Doit-on nous réjouir que la santé humaine ait primé sur la santé des marchés financiers ou craindre que cette solution se révèle pire que le mal, la ruine du système économique risquant, à terme, de faire autant sinon plus de victimes que le Covid-19 ?

Comment faire cohabiter l’idée que le confinement ait été mis en place pour protéger les plus fragiles avec celle d’un triage des malades effectué, en cas d’afflux majeur dans les hôpitaux, au détriment de ceux présentant précisément le plus haut "score de fragilité clinique" ?

La mise à l’arrêt de sociétés toutes entières pour obéir aux impératifs sanitaires démontre-t-elle la haute pertinence de la science médicale ou, au contraire, les avis divergents des médecins quant à la gravité de la maladie d’abord puis aux traitements pour en guérir ensuite infirment-ils le caractère scientifique des diagnostics médicaux ?

Quant au confinement lui-même, on peut certes y voir l’occasion pour chacun d’entre nous de vivre un temps d’introspection, de redécouvrir les joies de la lecture, de passer du temps avec nos plus proches ou redouter, au contraire, qu’il n’accentue l’isolement, la consommation d’images et l’addiction aux réseaux sociaux ?

Chaque jour, scientifiques, philosophes, éditorialistes, voisins de palier, prophétisent qu’au sortir de cette crise, plus rien ne sera comme avant. Mais n’était-ce pas déjà ce qui était annoncé après le 11 septembre, la crise financière de 2008, le mouvement des "gilets jaunes" ? Notre avenir lui-même est englouti par la vague d’incertitude de l’indifférenciation.

Applaudir le sacrifice

Reste la violence collective, troisième caractéristique des crises, dont nous sentons bien pourtant que nous serons épargnés. Mais pour quelle raison ?

Comme l’explique Girard, c’est grâce au christianisme. Aux dieux-héros des temps archaïques qui punissaient ou éradiquaient le mal par la violence, donnant de fait l’autorisation aux hommes d’agir de même, la foi chrétienne a substitué la figure exemplaire d’un dieu qui s’interdit tout recours à la violence et sauve l’humanité au prix de sa vie.

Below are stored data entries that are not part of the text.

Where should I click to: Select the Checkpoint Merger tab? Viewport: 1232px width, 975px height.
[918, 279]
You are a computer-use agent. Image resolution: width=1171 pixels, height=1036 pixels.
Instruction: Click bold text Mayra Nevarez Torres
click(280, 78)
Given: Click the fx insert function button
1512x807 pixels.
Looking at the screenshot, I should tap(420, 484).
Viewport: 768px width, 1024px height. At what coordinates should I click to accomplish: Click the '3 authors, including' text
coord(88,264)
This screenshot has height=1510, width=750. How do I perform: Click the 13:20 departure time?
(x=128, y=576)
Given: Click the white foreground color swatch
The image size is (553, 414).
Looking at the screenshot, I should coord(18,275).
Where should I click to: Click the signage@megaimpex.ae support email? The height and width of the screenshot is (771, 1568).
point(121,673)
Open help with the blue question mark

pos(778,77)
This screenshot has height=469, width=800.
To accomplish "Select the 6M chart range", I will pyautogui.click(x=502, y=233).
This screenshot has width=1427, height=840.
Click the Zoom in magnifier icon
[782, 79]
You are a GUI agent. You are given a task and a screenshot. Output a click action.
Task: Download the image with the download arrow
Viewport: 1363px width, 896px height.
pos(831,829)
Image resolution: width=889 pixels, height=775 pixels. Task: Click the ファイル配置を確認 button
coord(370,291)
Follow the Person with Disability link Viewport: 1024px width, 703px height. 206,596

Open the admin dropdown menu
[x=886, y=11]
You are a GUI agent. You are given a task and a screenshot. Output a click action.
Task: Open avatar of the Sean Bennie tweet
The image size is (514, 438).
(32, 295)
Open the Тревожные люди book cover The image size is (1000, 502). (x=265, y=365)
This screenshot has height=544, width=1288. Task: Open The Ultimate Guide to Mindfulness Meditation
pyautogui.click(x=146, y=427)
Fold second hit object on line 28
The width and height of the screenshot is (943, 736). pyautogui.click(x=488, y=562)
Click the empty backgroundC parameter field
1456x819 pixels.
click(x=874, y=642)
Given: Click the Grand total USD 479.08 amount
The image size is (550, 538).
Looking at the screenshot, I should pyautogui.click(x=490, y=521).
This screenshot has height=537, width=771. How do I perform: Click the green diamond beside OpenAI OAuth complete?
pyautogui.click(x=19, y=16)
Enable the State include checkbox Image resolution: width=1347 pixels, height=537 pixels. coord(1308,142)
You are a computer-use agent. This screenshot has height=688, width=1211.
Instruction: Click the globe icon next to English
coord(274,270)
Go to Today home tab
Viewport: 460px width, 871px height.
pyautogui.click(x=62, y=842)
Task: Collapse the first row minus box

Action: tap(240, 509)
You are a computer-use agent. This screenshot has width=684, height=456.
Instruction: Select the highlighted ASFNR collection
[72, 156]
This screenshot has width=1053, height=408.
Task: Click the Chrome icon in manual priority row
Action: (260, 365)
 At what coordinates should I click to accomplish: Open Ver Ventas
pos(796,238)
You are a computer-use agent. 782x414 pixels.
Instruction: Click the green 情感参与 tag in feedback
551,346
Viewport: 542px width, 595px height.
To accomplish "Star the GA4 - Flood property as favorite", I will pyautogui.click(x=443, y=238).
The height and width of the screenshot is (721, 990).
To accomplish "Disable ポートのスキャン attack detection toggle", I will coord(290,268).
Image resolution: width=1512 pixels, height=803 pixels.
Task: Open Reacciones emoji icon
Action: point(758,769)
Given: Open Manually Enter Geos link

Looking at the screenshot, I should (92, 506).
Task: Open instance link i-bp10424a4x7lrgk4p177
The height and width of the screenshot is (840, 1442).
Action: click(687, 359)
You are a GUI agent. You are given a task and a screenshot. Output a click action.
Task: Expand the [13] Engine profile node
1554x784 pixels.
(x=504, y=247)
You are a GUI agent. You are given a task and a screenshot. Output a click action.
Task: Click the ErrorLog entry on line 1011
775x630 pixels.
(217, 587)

Ne nous y trompons pas. Ce que nous applaudissons tous les soirs à 20 heures, ce n’est pas l’expertise des médecins et des infirmières, ni le perfectionnement des moyens techniques qu’ils utilisent, ce n’est pas le civisme des personnels des maisons de retraite ou des centres pour handicapés, c’est encore moins un quelconque fanatisme dont aurait fait preuve la quarantaine de prêtres décédés en Italie, mais c’est le courage, qui leur est commun, de mettre en danger leur vie pour apporter aux malades, aux personnes âgées et aux mourants l’aide matérielle ou spirituelle qui leur est nécessaire.

Très opportunément, à l’approche de la fête de Pâques, toutes ces personnes rappellent, dans une époque engoncée jusqu’ici dans l’hédonisme égoïste, la valeur incommensurable du don de soi. Il ne faudra pas oublier leur exemple une fois cette crise terminée. Il ne faudra pas que le "Ne faire rien, c’est faire le bien" et le "Penser à soi, c’est penser aux autres", éthiques indolores propres au temps de confinement, deviennent définitivement les nôtres.

Car, croyants ou pas, la reconnaissance de la valeur du service des autres jusqu’au sacrifice personnel, héritée du christianisme, est bien, dans l’épreuve, ce qui nous rassemble, ce qui nous grandit et ce qui nous sauvera.

Titre et chapô sont de la rédaction. Titre original : "Tous applaudissent, tous sont chrétiens".